▸ **Action item**
The copy should hold exactly the lines below from the one that contains "Viewport: 906px width, 993px height." through the one that contains "the hamburger navigation" and nothing else, so no pictures.

Top of Recorded information

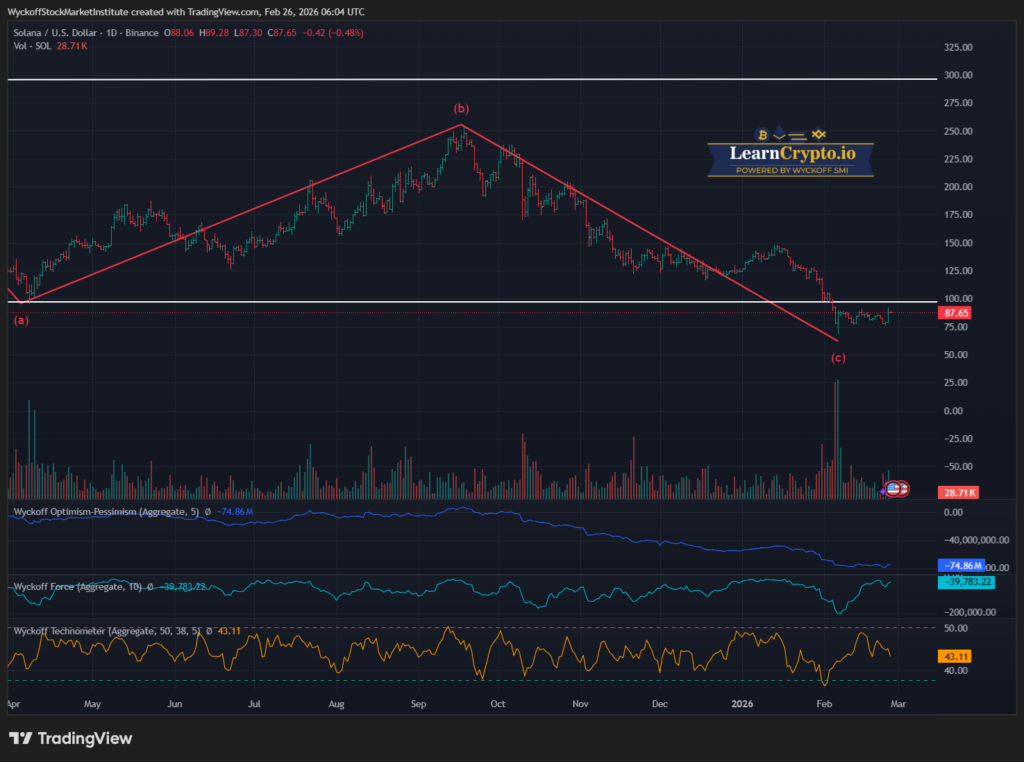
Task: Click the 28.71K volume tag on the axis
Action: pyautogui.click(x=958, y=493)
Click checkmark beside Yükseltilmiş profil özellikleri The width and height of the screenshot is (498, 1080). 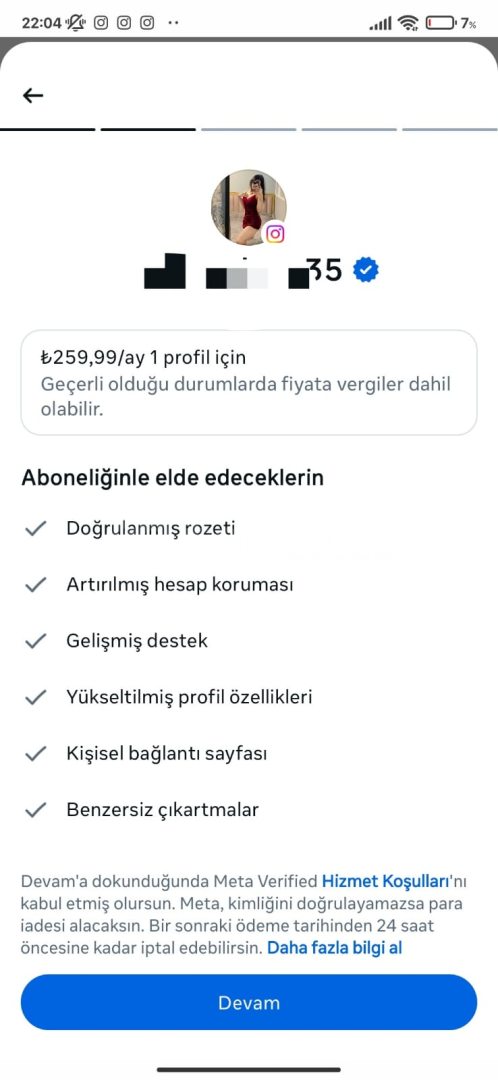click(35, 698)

Bottom of Recorded information
Top of Recorded information

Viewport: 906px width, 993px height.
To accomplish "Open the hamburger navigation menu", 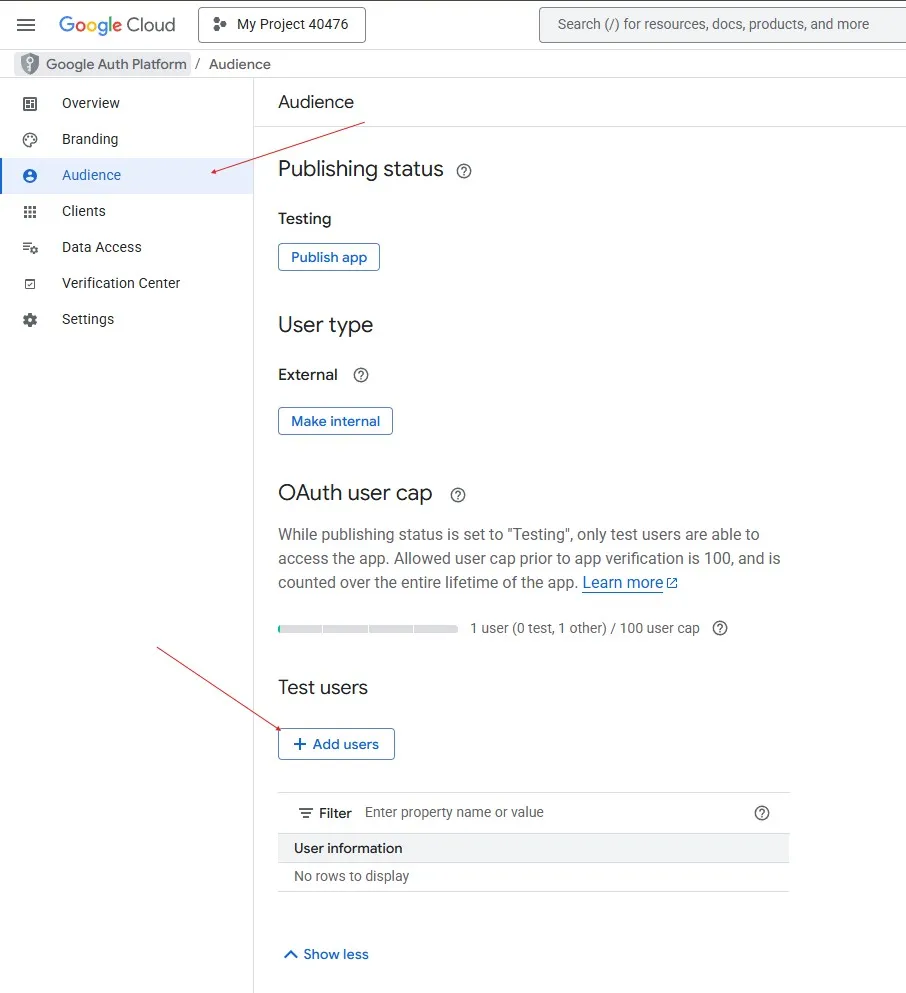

Bottom of Recorded information

▸ **Exercise output**
Viewport: 906px width, 993px height.
To accomplish "Open the hamburger navigation menu", 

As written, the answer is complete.